> [Directions] In this exercise, retype exactly the lines from the start of the entries through the line bearing "This screenshot has width=1606, height=783.", leaving every picture out.

> [Supplied data]
========================

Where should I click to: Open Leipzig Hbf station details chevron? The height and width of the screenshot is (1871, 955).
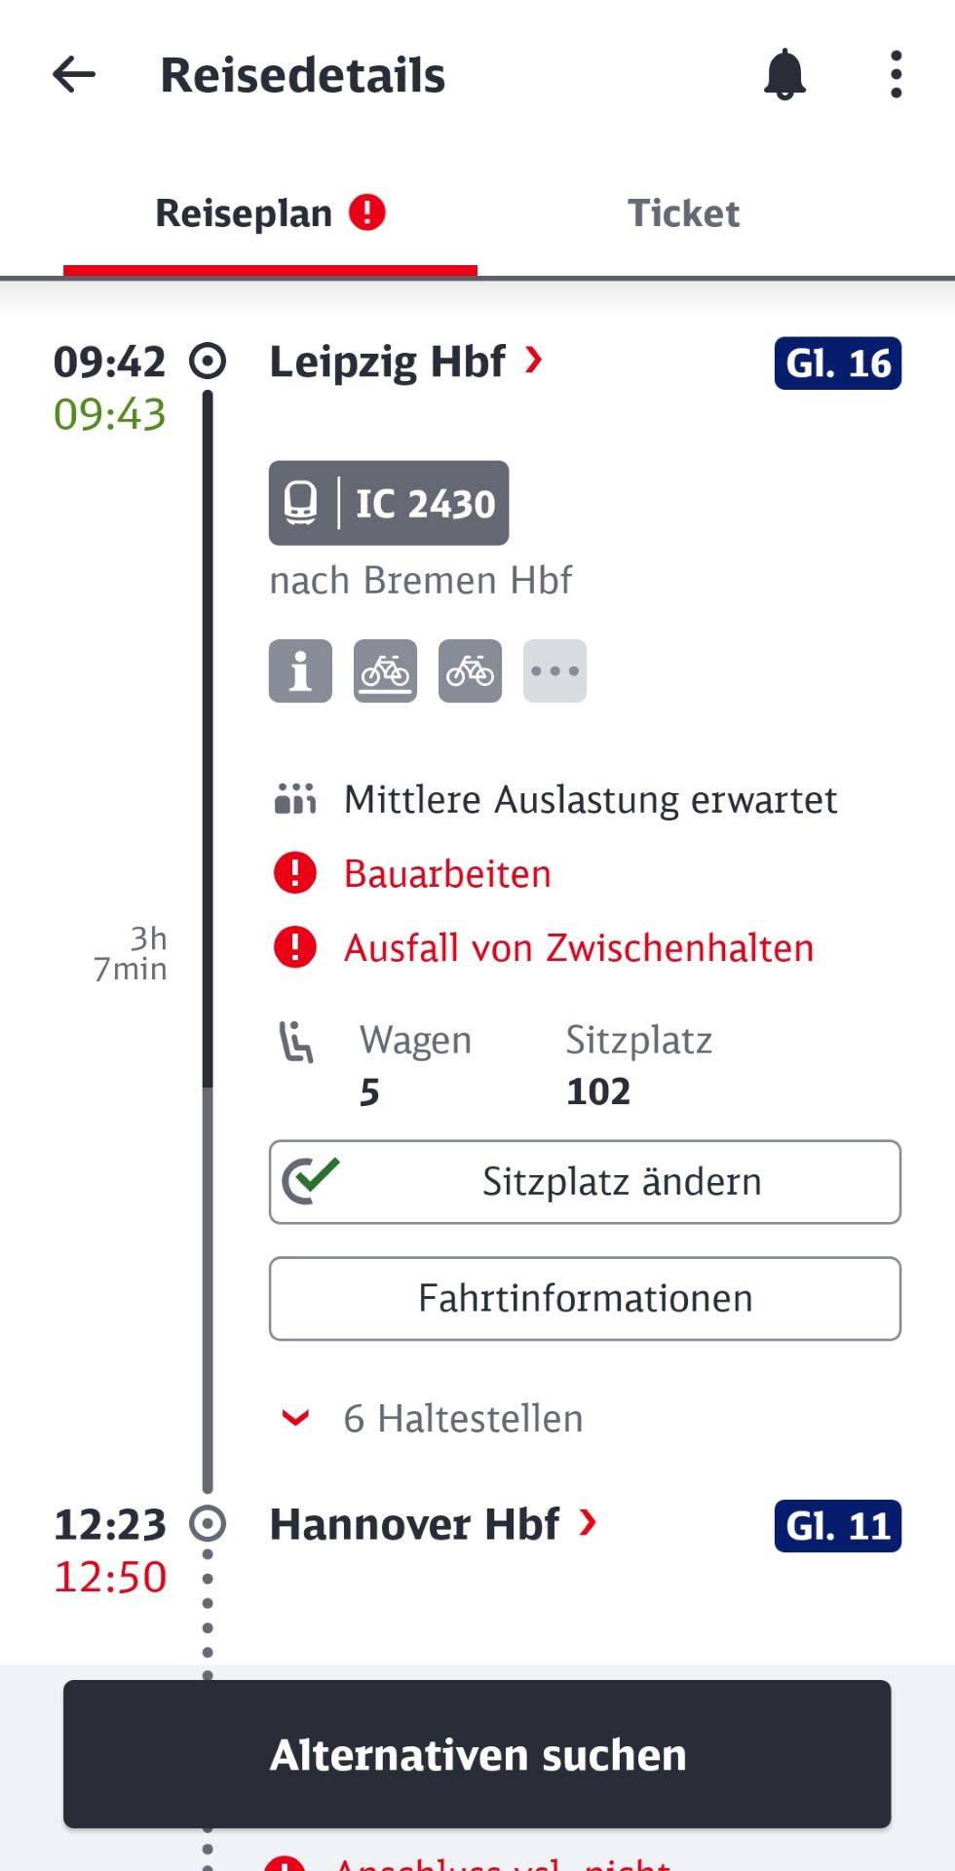(533, 361)
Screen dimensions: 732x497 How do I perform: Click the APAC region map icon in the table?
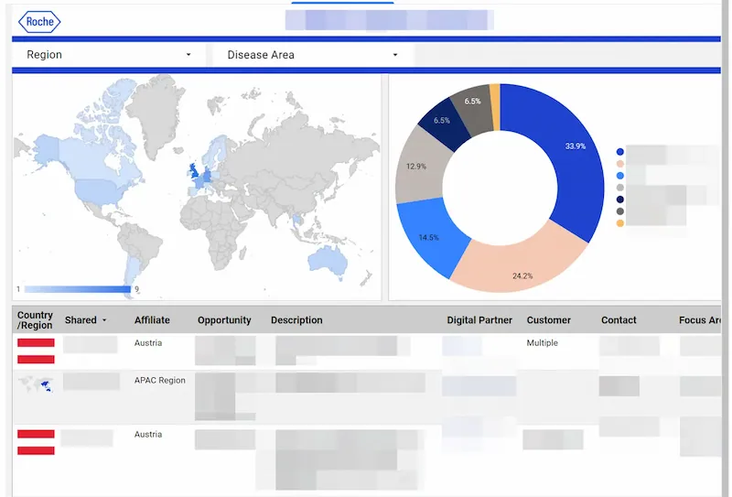pyautogui.click(x=36, y=384)
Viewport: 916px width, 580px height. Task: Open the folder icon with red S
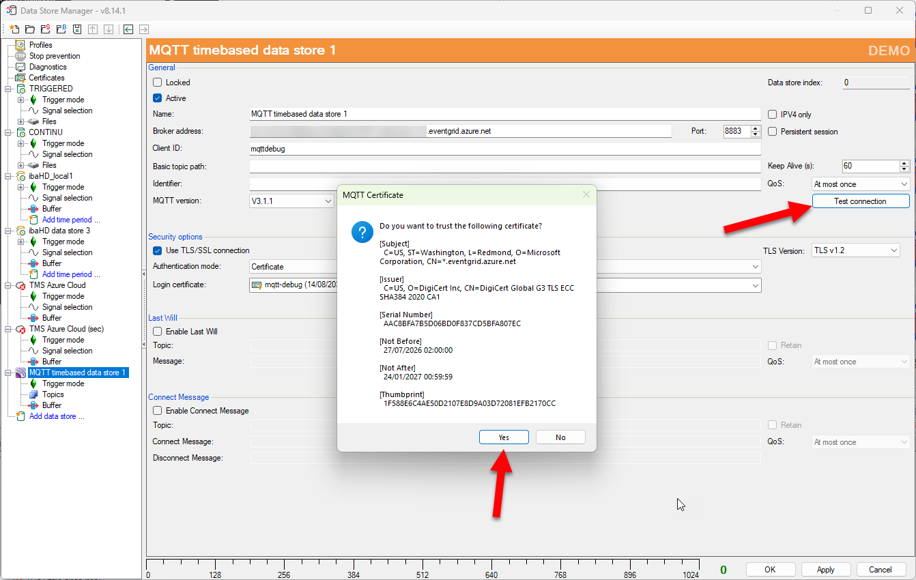coord(46,29)
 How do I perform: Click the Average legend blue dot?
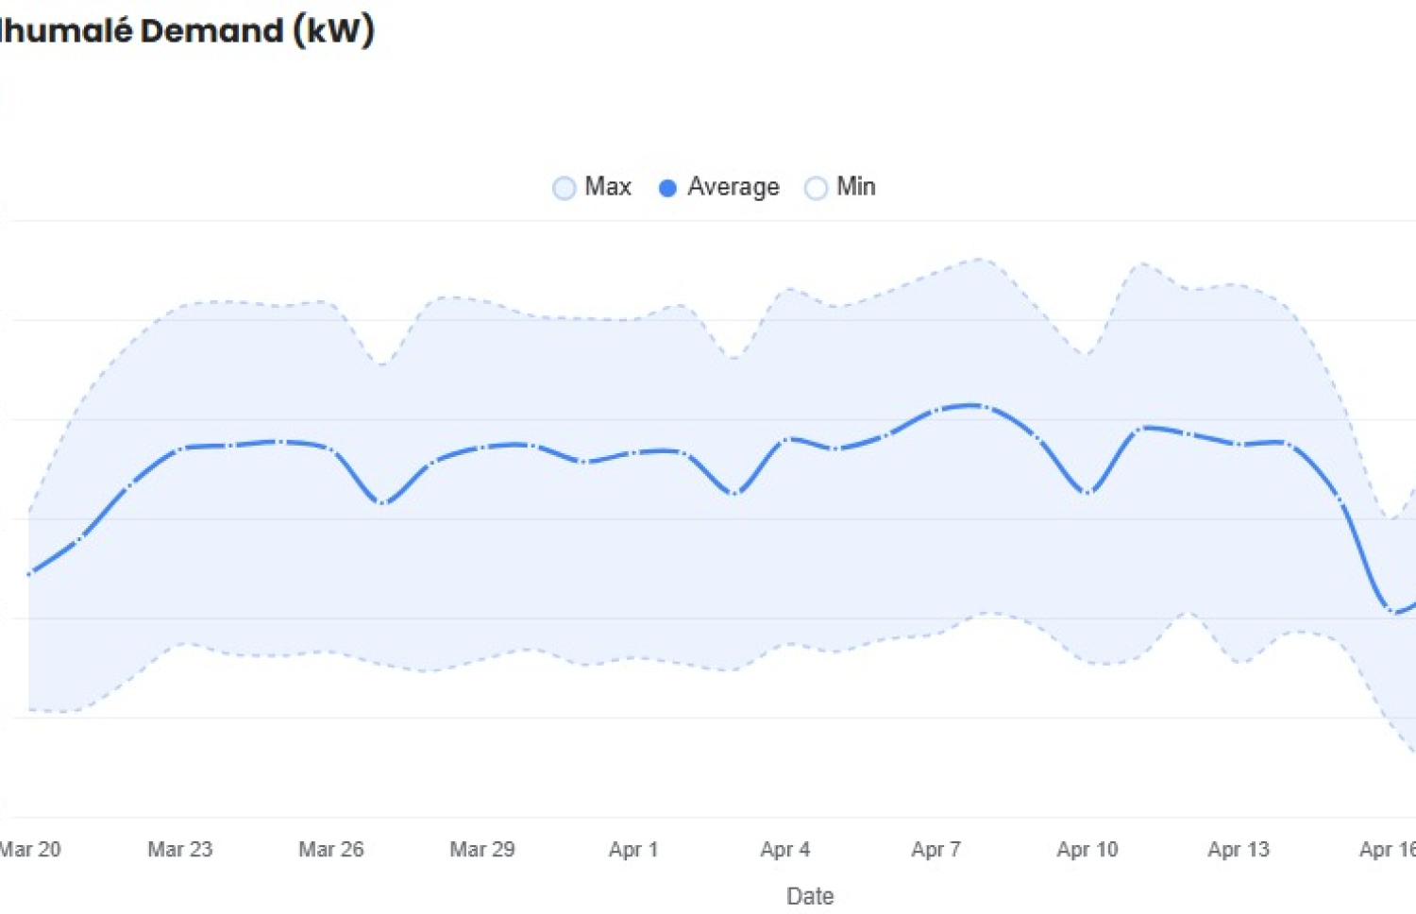(x=667, y=188)
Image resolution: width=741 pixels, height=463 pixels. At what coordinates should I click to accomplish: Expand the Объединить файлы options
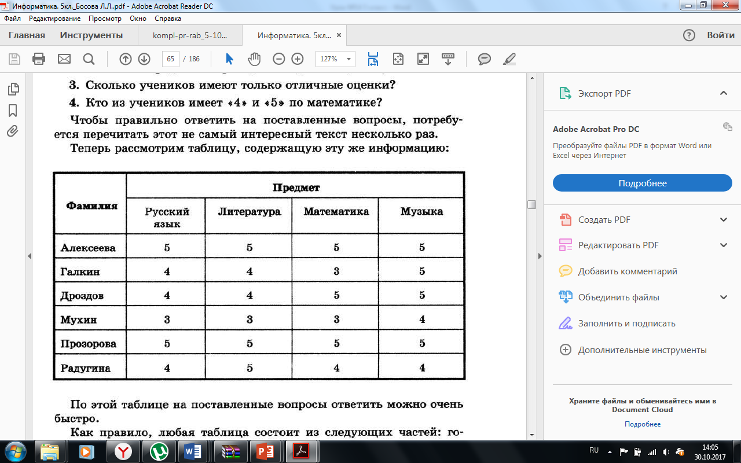coord(723,297)
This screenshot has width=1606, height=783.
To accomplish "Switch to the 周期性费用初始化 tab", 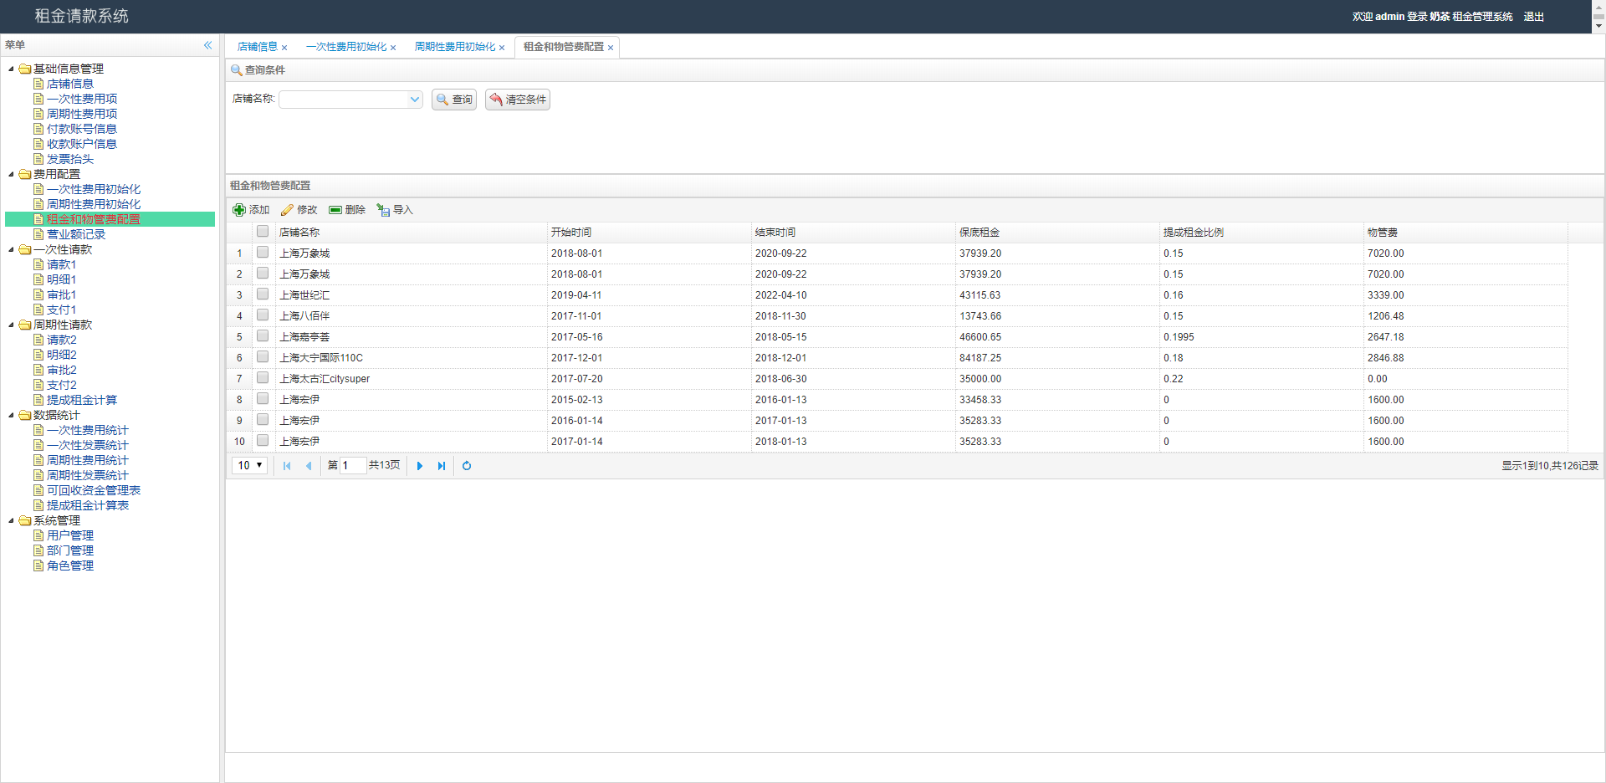I will 454,47.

========================

> [The completed task]
Where should I click to: Open Leipzig Hbf station details chevron? The height and width of the screenshot is (1871, 955).
(533, 361)
Screen dimensions: 732x497 How do I perform: Click the APAC region map icon in the table?
pyautogui.click(x=36, y=384)
Viewport: 916px width, 580px height. Task: Open the folder icon with red S
coord(46,29)
 How do I perform: Click the Average legend blue dot?
(x=667, y=188)
Image resolution: width=741 pixels, height=463 pixels. At what coordinates should I click to accomplish: Expand the Объединить файлы options
coord(723,297)
This screenshot has width=1606, height=783.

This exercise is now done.